第八章 横扫塞班(第47/54页)
原来,日本人想尽一切办法把自己人的尸体往后运,弄到战线后很远的地方烧掉。这样,美军会觉得自己伤亡很重,而敌方则伤亡很少,造成一种沮丧的心理。从塞班以后,美军见怪不怪,乐得省去一笔丧葬费,这也算塞班“征粮者”战役的一支插曲[4]。
李穿过马肯肖村的伤兵医院,看到了那些被集体杀死的日军伤兵横七竖八的尸体堆。他已经满不在乎了,甚至还翻动几具象军官模样的尸体,企图找点儿什么护身金佛金马一类的纪念品。他深深地记着被“剑鱼”号救起的英军战俘弗高克斯少校的话,决不留情,决不宽恕。日本人犯下了弥天大罪,完全咎由自取,不值得怜悯。这些死人,几天之前,还在杀死他的朋友——他不死也实属侥幸,如果他落到他们的手里,好则砍头,弄不好会被虐待致死。
他恨他们,只怨他们死得还太少。
他顾不上停留,也顾不上日军零星的狙击。他率领着他的连队兼程疾进。越过马皮山的西坡,越过废弃的日军野战机场,直逼马皮海角,它是塞班岛最北边的海角,占据了它,霍兰德·史密斯就可以向全世界宣布:
“在塞班岛上,日军一切有组织的抵抗已经结束了。”
马皮海角到了。没有抵抗。
塞班就这样占领了。全部残余的日军都在七月六日那天做了困兽一跃,反而省去了许多麻烦,把他们从密如蜂巢的海边岩洞中挖出来或封死,是件吃力不讨好的“脏话”。
艾伦·李冲到海边。
前面是一望无际的碧海。“征粮者”胜利了,他经过如此残酷的战斗活下来,谢天谢地,实在是不易。但他却没有豪情满怀。他累透了,腻透了,苦透了,任何一个神经末梢和脑细胞都麻木了。他把双脚浸到海里,把双膝浸到潮水的浪花个,连胸部也浸湿了。他摘掉涂着迷彩的钢盔,连头发和脸也浸到海水里。他想哭,想笑,想喊叫,然而却一点儿力气都没有了。

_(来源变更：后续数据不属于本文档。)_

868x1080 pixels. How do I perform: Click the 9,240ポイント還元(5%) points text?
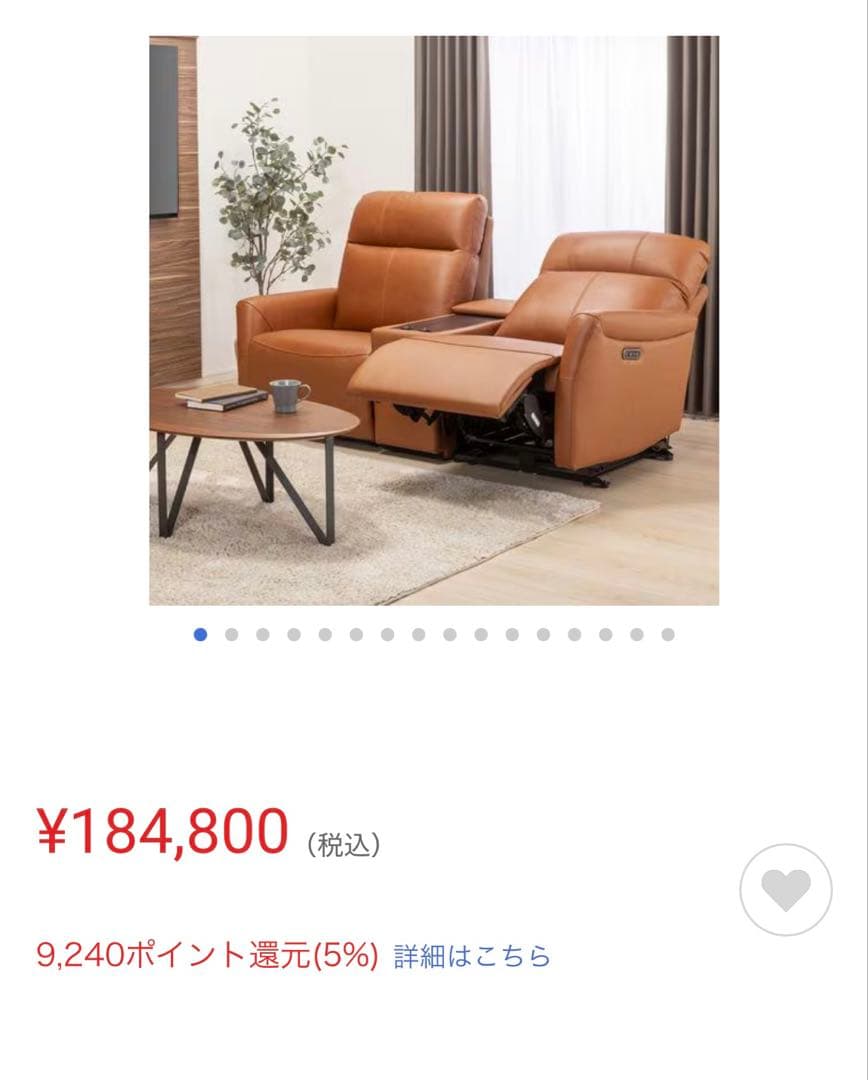pyautogui.click(x=205, y=955)
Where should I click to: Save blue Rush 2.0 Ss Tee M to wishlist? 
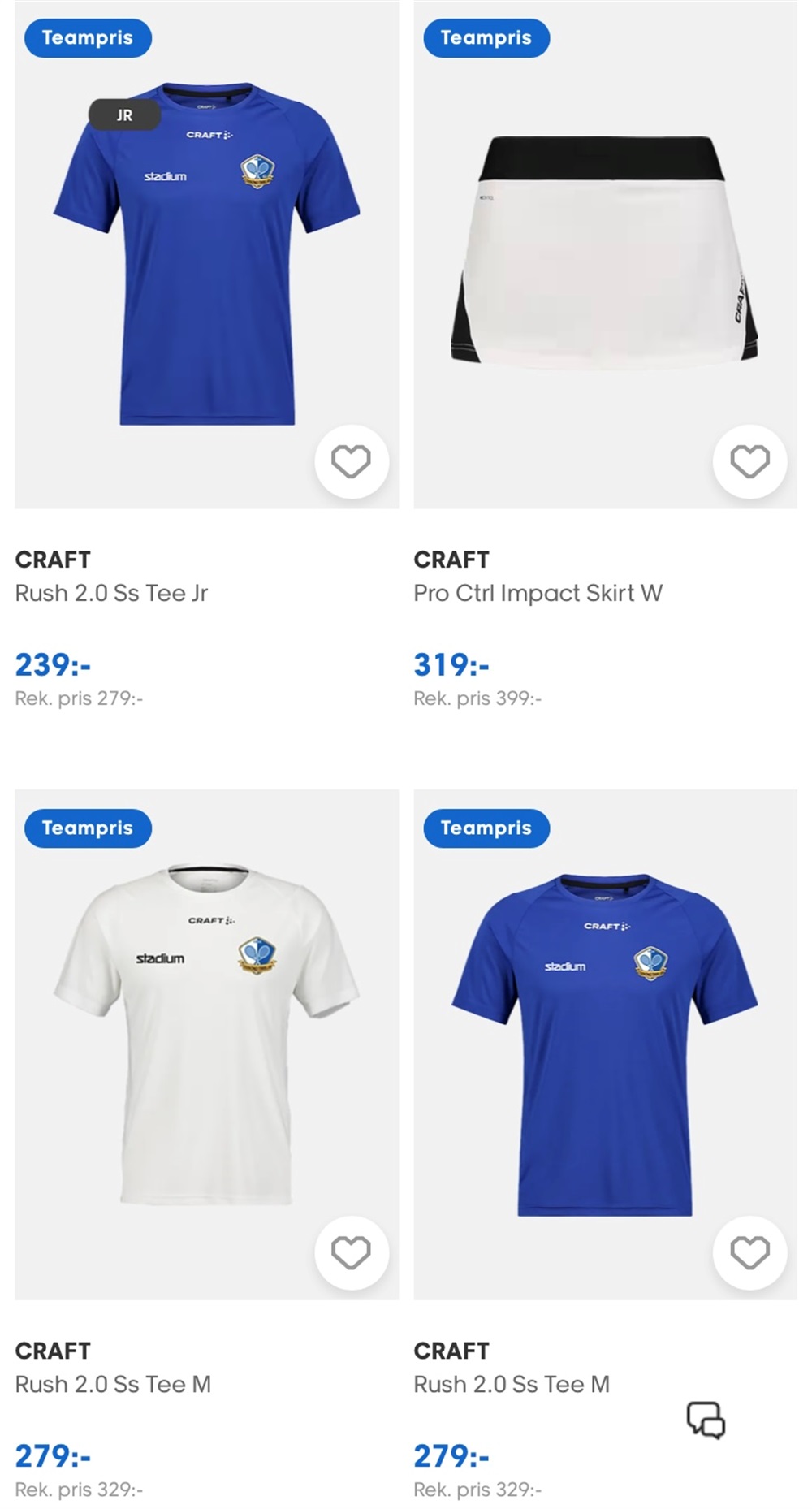point(749,1252)
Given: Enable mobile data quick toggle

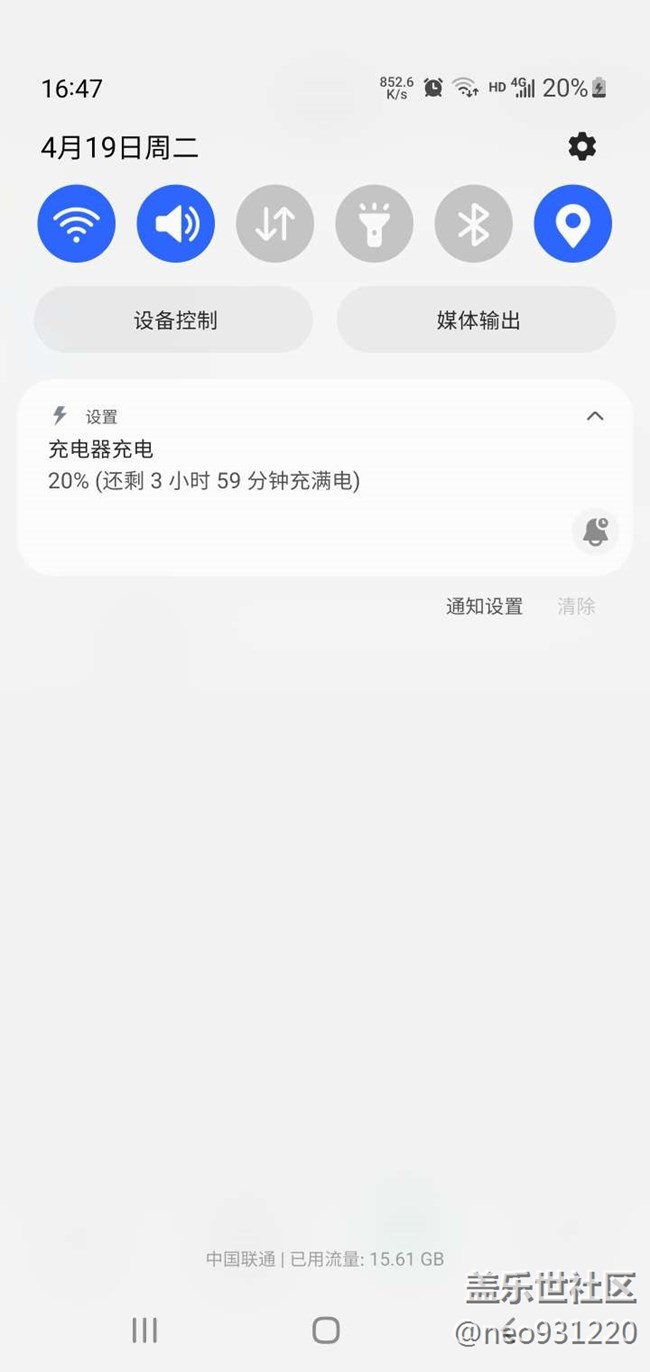Looking at the screenshot, I should 275,224.
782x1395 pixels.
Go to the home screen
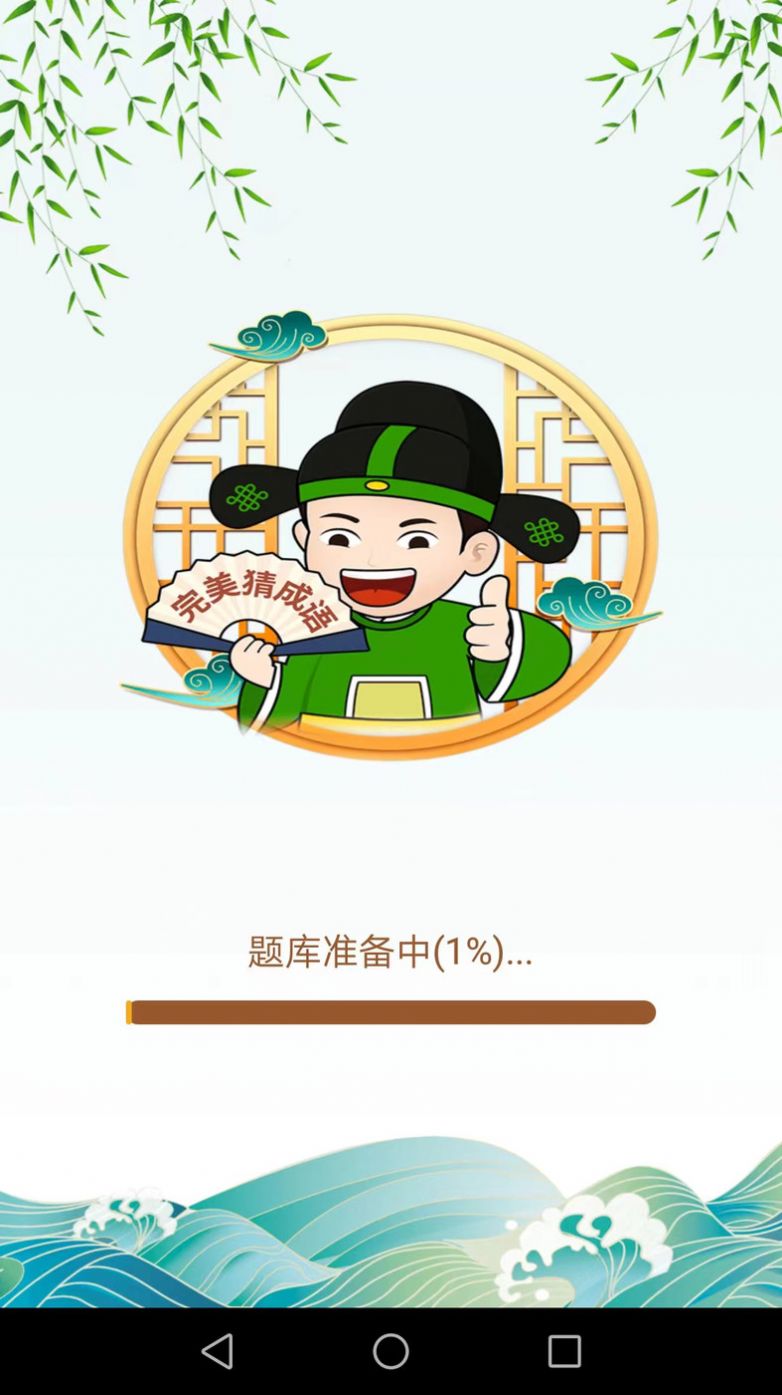[x=391, y=1351]
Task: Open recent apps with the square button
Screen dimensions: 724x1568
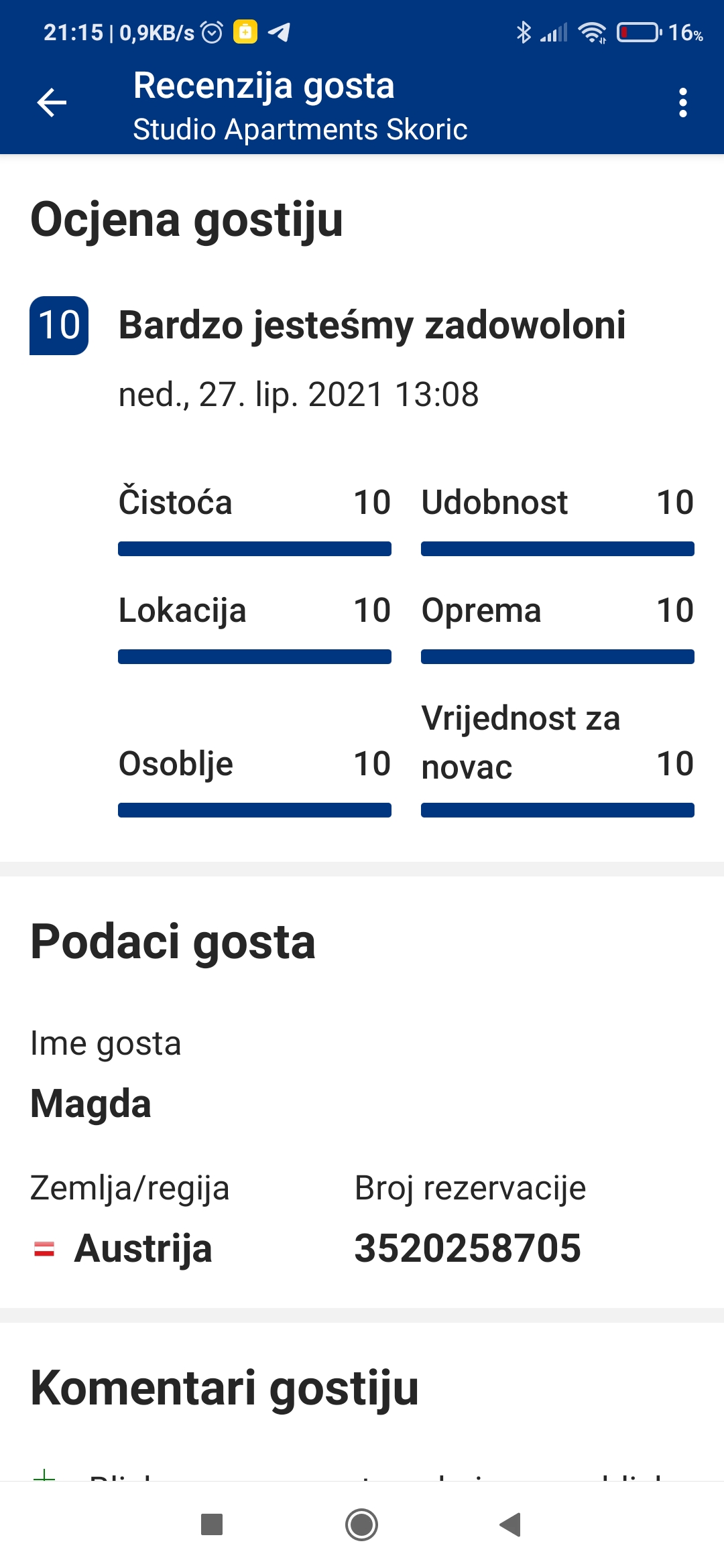Action: (212, 1524)
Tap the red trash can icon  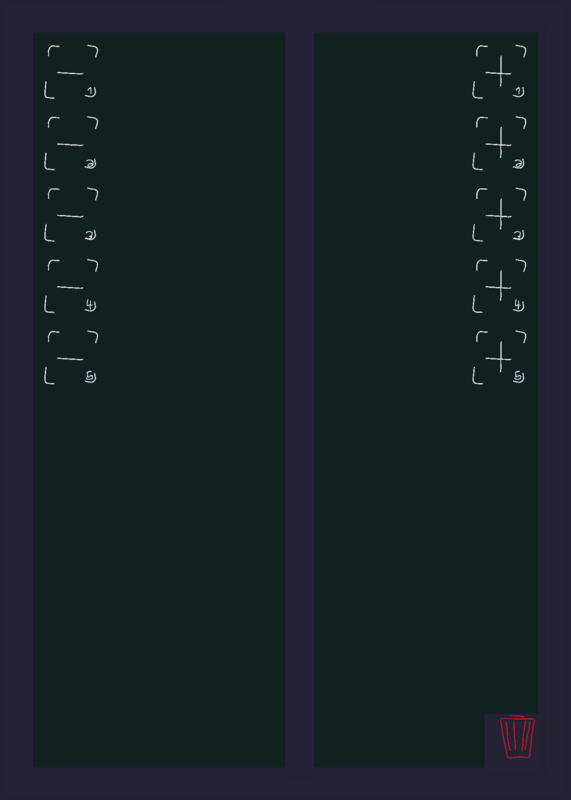tap(517, 737)
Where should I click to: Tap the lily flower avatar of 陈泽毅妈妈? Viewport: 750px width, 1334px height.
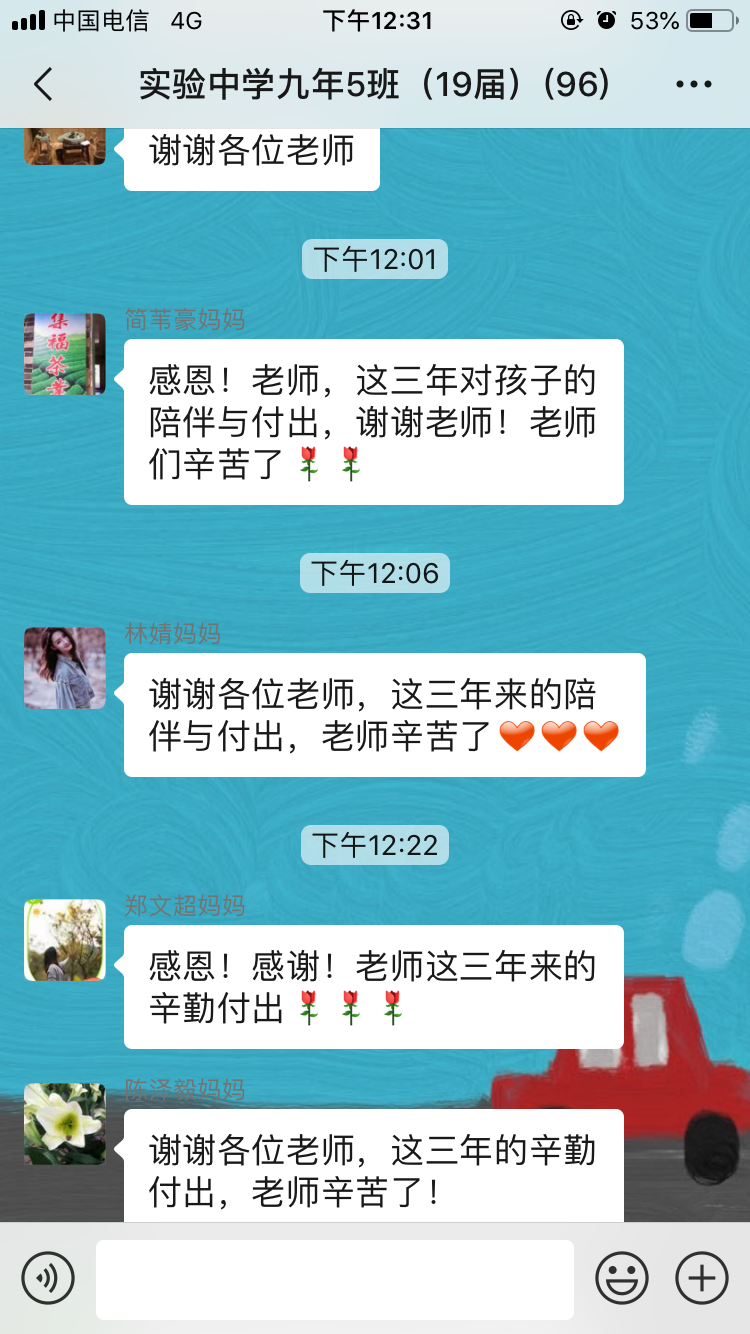pyautogui.click(x=65, y=1124)
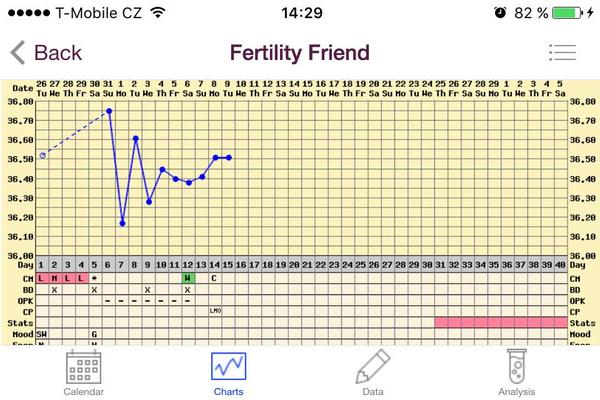The height and width of the screenshot is (400, 600).
Task: Select the Charts tab
Action: [228, 373]

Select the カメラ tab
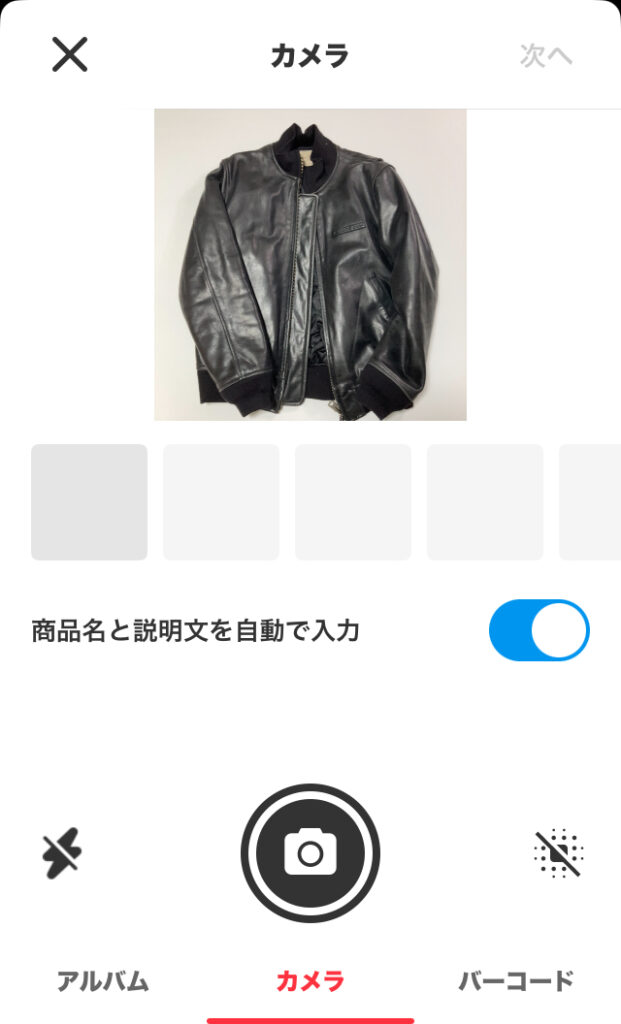310,980
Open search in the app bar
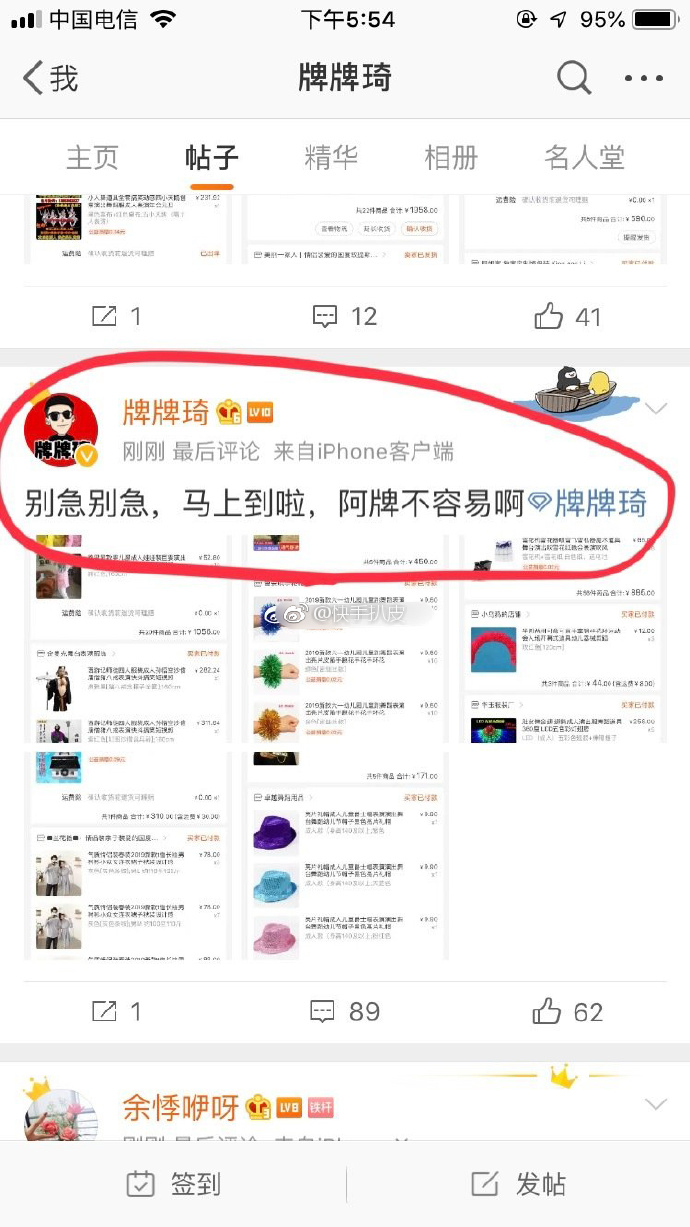This screenshot has width=690, height=1227. pyautogui.click(x=574, y=78)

凉凉的海水把他从麻痹状态中唤醒过来。他回过头,想瞧瞧已经属于美国的这座日本海岛。
马皮角边上的石灰质峭壁经过海浪的侵蚀切割,露出麻疯病人的脸一样的洞窟和浅坑。铁青色的巉岩、橄榄绿的海藻和苔藓、锋锐的藤壶杂乱无章地涂抹在悬崖上,使人对它象对这个海岛一样厌恶。海浪就在它脚下翻滚,激扬,显示出液体向固体挑战的力量与自信。
一些鬼魂般的人影从那些黑黝黝的岩石洞窟中爬出来,无声无息地向那悬崖的高处爬去。李本能地端起了汤姆逊冲锋枪,他永远也不会忘记武器。其他的士兵也都做好了射击的准备。他们没有一个人喊出声来,老兵知道什么时候该干什么。
他们却没有开枪。
因为那些人都是妇女和儿童,清清楚楚地暴露在光天化日之下。她们的衣衫被撕成一条条的,又脏又破,几乎不能蔽体。可以看见老妇干瘪的乳房和瘦骨嶙峋的脊背,也可以瞧到少妇浑圆的肩膀和高耸硬挺的乳房。有的孩子在吮吸奶水,轻声地哭。她们大约有二百余人,也许更多,因为还不断有人从岩洞中钻出来,加入这个行列里。
艾伦少校长长打了声唿哨。他和他的最后一批士兵们躲在几块礁石后面,用枪向人群瞄准,以防不测,但没一个人开火。
海风吹撩着妇女们的乱发。悬崖很陡,她们爬得又吃力又缓慢。由于赤着脚,许多人在刀锋般的海蛎子壳上爬过,痛得叫出声来。
她们终于爬到了危崖的顶端,下面是无底的墨绿色深潭,浪花在向她们招手。海风更猛了,吹舞起她们杂色的衣裙,她们更象一群精灵。